** Opening Input material block **

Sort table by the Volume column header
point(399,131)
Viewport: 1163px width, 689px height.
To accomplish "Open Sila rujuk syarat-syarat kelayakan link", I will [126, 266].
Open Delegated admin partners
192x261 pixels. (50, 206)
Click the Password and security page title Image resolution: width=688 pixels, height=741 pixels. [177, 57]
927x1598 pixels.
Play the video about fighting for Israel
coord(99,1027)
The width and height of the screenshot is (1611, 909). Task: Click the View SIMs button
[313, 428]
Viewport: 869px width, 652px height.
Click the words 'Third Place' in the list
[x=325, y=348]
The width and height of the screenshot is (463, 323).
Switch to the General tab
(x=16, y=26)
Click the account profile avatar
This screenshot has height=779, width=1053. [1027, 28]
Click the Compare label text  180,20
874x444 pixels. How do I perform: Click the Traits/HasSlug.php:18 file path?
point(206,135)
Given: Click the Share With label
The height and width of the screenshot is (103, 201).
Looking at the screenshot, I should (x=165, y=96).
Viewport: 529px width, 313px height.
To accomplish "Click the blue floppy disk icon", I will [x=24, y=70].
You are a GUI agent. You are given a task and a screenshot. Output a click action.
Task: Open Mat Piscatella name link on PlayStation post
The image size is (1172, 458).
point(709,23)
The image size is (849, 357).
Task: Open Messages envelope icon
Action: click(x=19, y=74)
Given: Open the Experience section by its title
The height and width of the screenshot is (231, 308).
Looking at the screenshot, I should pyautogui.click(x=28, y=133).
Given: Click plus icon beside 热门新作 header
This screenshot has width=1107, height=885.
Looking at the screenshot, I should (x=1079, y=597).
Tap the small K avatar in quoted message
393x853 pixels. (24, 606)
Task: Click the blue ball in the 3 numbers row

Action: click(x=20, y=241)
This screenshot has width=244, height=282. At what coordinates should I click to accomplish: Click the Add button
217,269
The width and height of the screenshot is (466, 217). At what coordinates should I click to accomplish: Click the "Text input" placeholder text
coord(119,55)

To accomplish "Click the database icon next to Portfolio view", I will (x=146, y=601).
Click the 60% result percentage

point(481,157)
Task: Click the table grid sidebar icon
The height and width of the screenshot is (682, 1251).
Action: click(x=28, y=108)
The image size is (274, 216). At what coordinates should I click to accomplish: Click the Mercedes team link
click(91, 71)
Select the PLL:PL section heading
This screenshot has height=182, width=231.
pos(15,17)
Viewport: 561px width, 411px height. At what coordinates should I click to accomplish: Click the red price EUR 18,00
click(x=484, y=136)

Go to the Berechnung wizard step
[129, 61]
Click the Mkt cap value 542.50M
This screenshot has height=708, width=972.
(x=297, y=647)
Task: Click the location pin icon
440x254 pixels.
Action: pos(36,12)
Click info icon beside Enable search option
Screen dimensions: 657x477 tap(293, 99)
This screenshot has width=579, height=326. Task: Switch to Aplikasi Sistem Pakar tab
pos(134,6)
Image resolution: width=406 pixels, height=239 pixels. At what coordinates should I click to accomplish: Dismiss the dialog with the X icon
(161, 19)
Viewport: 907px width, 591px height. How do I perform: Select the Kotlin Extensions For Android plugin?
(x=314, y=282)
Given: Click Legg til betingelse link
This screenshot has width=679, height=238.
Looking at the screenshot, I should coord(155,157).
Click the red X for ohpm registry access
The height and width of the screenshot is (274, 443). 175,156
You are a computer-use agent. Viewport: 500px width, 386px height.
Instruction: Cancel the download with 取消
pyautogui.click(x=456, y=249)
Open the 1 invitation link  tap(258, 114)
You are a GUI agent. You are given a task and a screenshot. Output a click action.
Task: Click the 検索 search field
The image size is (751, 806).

** Closing Input material block **

• **Instructions for the task**
When you reach the end of the data, retype all of it exactly.

• **Problem solution**
Sort table by the Volume column header
point(399,131)
Viewport: 1163px width, 689px height.
To accomplish "Open Sila rujuk syarat-syarat kelayakan link", I will [126, 266].
Open Delegated admin partners
192x261 pixels. (50, 206)
Click the Password and security page title Image resolution: width=688 pixels, height=741 pixels. [177, 57]
927x1598 pixels.
Play the video about fighting for Israel
coord(99,1027)
The width and height of the screenshot is (1611, 909). Task: Click the View SIMs button
[313, 428]
Viewport: 869px width, 652px height.
Click the words 'Third Place' in the list
[x=325, y=348]
The width and height of the screenshot is (463, 323).
Switch to the General tab
(x=16, y=26)
Click the account profile avatar
This screenshot has height=779, width=1053. [1027, 28]
Click the Compare label text  180,20
874x444 pixels. How do I perform: Click the Traits/HasSlug.php:18 file path?
point(206,135)
Given: Click the Share With label
The height and width of the screenshot is (103, 201).
Looking at the screenshot, I should (x=165, y=96).
Viewport: 529px width, 313px height.
To accomplish "Click the blue floppy disk icon", I will [x=24, y=70].
You are a GUI agent. You are given a task and a screenshot. Output a click action.
Task: Open Mat Piscatella name link on PlayStation post
The image size is (1172, 458).
point(709,23)
The image size is (849, 357).
Task: Open Messages envelope icon
Action: click(x=19, y=74)
Given: Open the Experience section by its title
The height and width of the screenshot is (231, 308).
Looking at the screenshot, I should pyautogui.click(x=28, y=133).
Given: Click plus icon beside 热门新作 header
This screenshot has width=1107, height=885.
Looking at the screenshot, I should (x=1079, y=597).
Tap the small K avatar in quoted message
393x853 pixels. (24, 606)
Task: Click the blue ball in the 3 numbers row

Action: click(x=20, y=241)
This screenshot has width=244, height=282. At what coordinates should I click to accomplish: Click the Add button
217,269
The width and height of the screenshot is (466, 217). At what coordinates should I click to accomplish: Click the "Text input" placeholder text
coord(119,55)

To accomplish "Click the database icon next to Portfolio view", I will (x=146, y=601).
Click the 60% result percentage

point(481,157)
Task: Click the table grid sidebar icon
The height and width of the screenshot is (682, 1251).
Action: click(x=28, y=108)
The image size is (274, 216). At what coordinates should I click to accomplish: Click the Mercedes team link
click(91, 71)
Select the PLL:PL section heading
This screenshot has height=182, width=231.
pos(15,17)
Viewport: 561px width, 411px height. At what coordinates should I click to accomplish: Click the red price EUR 18,00
click(x=484, y=136)

Go to the Berechnung wizard step
[129, 61]
Click the Mkt cap value 542.50M
This screenshot has height=708, width=972.
(x=297, y=647)
Task: Click the location pin icon
440x254 pixels.
Action: pos(36,12)
Click info icon beside Enable search option
Screen dimensions: 657x477 tap(293, 99)
This screenshot has width=579, height=326. Task: Switch to Aplikasi Sistem Pakar tab
pos(134,6)
Image resolution: width=406 pixels, height=239 pixels. At what coordinates should I click to accomplish: Dismiss the dialog with the X icon
(161, 19)
Viewport: 907px width, 591px height. How do I perform: Select the Kotlin Extensions For Android plugin?
(x=314, y=282)
Given: Click Legg til betingelse link
This screenshot has width=679, height=238.
Looking at the screenshot, I should coord(155,157).
Click the red X for ohpm registry access
The height and width of the screenshot is (274, 443). 175,156
You are a computer-use agent. Viewport: 500px width, 386px height.
Instruction: Cancel the download with 取消
pyautogui.click(x=456, y=249)
Open the 1 invitation link  tap(258, 114)
You are a GUI agent. You are given a task and a screenshot. Output a click action.
Task: Click the 検索 search field
The image size is (751, 806).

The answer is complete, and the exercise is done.